=== Records supplied ===

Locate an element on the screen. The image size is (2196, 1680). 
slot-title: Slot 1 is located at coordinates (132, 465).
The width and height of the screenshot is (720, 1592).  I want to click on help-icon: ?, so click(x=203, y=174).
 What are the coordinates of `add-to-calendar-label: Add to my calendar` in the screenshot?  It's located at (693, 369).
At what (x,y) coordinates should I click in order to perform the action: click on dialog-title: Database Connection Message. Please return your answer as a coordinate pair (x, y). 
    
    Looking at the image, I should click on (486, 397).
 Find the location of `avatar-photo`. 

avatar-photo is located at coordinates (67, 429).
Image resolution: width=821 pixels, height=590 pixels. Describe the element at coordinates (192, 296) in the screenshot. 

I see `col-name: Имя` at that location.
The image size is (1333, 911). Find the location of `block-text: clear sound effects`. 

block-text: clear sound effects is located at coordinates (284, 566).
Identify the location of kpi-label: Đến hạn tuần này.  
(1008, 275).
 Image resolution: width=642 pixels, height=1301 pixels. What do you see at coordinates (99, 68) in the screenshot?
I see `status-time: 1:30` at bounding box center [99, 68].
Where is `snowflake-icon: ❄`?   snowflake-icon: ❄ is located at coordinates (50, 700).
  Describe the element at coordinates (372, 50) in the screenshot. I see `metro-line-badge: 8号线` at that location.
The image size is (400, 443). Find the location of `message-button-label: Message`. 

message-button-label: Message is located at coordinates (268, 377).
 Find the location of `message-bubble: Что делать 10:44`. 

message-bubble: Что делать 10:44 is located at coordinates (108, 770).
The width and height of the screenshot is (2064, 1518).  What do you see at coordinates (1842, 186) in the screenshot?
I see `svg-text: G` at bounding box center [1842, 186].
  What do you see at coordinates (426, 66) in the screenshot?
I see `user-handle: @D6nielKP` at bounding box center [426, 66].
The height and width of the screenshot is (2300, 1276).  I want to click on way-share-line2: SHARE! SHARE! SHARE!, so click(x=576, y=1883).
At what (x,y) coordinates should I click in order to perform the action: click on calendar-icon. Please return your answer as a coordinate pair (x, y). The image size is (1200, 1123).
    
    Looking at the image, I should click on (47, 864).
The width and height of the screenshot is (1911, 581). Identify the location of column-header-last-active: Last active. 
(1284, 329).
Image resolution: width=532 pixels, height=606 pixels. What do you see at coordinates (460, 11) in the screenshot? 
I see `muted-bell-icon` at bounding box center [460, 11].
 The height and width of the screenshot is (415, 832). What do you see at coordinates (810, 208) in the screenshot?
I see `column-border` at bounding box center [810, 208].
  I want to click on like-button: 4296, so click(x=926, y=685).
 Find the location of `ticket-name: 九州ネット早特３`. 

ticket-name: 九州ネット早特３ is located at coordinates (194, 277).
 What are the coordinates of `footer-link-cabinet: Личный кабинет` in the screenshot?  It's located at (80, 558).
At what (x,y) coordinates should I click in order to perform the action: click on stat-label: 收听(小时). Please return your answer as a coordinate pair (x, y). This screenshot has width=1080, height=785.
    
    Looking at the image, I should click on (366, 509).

===

Exercise description: Repeat the rows from the very beginning through the line containing "The width and height of the screenshot is (720, 1592).", with that line included.

Written response:
Locate an element on the screen. The image size is (2196, 1680). 
slot-title: Slot 1 is located at coordinates (132, 465).
The width and height of the screenshot is (720, 1592).  I want to click on help-icon: ?, so click(x=203, y=174).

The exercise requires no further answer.